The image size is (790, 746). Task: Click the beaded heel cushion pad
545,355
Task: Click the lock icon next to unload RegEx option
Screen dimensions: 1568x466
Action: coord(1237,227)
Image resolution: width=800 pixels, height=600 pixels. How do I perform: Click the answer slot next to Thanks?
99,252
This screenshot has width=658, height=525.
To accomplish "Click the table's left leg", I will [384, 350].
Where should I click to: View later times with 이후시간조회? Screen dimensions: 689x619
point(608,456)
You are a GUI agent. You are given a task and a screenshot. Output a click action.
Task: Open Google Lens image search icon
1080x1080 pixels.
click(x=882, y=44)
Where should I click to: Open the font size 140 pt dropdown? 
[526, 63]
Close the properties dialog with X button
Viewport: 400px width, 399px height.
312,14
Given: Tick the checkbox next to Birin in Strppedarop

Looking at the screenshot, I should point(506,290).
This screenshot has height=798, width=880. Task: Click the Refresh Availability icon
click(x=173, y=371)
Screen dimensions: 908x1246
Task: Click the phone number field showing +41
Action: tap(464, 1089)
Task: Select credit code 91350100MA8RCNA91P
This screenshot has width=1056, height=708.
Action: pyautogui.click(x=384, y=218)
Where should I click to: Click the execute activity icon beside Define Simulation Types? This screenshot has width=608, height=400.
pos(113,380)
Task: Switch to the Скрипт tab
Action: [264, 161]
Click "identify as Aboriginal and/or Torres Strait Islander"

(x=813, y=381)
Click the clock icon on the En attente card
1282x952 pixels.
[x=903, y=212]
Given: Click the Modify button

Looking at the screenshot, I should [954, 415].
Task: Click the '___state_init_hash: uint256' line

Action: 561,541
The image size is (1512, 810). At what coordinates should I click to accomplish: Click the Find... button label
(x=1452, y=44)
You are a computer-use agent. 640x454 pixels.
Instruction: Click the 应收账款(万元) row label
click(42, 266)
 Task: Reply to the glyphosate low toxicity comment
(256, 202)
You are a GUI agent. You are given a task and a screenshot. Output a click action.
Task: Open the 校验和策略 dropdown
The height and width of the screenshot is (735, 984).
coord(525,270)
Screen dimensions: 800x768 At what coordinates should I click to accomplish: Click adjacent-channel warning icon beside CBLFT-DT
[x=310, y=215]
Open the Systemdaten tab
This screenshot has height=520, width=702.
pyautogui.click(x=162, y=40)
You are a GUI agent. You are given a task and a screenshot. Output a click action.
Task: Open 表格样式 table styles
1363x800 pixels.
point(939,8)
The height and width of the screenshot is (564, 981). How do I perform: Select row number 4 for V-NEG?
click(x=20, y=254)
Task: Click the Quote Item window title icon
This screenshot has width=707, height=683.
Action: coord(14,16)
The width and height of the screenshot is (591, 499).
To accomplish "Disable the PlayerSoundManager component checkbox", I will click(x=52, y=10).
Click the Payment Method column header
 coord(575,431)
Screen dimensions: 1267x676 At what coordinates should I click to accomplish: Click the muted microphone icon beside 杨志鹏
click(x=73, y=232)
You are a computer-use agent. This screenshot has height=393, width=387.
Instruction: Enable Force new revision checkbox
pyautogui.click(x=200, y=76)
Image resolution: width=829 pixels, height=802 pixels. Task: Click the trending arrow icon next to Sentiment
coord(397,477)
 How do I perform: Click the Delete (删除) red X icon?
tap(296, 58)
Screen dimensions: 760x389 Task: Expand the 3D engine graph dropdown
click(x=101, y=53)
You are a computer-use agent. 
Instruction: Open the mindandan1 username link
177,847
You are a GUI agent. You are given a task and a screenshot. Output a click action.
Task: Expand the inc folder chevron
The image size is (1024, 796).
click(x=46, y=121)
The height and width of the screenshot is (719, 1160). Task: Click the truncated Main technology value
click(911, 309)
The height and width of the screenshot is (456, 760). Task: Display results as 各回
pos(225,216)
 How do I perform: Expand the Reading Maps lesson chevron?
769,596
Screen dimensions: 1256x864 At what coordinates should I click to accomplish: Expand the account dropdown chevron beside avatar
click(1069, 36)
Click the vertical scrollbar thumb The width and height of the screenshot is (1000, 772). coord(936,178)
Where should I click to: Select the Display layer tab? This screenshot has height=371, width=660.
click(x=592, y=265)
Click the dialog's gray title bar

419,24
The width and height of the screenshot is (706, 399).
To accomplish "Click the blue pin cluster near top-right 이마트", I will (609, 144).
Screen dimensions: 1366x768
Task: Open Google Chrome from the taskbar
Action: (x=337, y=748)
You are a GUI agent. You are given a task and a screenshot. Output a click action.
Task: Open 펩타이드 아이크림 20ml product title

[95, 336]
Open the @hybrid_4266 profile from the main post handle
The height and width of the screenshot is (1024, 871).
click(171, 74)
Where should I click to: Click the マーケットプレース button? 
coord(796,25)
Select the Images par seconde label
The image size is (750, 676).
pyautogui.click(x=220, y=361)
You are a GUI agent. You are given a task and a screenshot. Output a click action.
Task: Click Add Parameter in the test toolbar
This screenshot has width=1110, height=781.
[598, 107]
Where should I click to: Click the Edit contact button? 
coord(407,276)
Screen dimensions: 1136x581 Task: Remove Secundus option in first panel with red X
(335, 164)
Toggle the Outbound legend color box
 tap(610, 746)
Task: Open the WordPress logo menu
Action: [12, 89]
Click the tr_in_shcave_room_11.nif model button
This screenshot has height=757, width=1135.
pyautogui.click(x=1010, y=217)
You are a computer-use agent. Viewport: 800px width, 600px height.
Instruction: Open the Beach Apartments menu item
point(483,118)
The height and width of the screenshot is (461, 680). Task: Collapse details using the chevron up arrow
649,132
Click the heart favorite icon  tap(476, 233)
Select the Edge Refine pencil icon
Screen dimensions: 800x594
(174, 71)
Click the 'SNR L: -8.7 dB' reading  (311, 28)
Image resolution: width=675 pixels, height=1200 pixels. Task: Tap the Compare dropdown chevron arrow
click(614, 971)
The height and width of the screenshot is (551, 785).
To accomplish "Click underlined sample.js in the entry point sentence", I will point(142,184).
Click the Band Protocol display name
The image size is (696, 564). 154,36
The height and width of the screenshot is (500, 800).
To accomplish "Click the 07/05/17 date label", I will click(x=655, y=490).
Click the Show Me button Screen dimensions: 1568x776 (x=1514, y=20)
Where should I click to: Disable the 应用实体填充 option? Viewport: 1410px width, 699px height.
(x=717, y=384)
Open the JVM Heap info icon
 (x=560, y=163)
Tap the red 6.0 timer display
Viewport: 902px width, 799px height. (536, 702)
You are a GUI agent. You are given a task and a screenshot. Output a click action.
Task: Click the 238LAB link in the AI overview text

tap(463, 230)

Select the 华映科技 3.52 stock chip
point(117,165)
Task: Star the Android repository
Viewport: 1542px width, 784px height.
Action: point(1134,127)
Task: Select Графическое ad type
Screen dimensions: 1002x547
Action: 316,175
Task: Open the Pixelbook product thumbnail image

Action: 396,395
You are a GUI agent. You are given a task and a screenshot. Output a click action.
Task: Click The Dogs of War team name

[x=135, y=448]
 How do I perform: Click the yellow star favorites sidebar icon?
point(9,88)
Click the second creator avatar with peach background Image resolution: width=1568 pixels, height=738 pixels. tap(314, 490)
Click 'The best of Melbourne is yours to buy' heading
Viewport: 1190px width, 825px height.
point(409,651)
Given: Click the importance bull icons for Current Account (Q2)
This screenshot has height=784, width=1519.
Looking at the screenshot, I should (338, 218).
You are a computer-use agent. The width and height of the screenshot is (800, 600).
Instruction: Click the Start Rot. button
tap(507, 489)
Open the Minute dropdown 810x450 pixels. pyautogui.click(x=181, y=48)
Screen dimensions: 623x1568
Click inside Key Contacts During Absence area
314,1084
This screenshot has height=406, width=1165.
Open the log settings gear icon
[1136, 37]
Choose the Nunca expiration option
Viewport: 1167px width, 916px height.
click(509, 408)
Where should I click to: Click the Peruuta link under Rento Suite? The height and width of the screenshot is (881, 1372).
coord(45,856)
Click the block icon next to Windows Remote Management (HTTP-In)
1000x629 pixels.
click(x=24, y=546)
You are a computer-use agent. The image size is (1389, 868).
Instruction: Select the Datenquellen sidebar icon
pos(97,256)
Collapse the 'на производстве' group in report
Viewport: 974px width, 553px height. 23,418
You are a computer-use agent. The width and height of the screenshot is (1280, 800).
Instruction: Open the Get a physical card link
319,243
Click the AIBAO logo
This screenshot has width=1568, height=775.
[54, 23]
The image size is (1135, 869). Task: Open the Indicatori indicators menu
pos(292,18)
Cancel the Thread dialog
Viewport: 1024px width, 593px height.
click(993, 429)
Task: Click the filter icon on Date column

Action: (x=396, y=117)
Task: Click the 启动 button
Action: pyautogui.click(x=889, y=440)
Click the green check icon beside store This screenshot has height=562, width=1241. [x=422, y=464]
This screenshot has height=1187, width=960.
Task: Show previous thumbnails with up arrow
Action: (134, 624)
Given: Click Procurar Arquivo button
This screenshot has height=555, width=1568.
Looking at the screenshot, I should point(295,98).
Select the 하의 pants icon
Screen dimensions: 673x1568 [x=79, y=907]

Work to be completed - For the string "table", show each line of the entries above where it occurs.

Result of the task -
To accomplish "Click the table's left leg", I will [384, 350].
Task: Open 表格样式 table styles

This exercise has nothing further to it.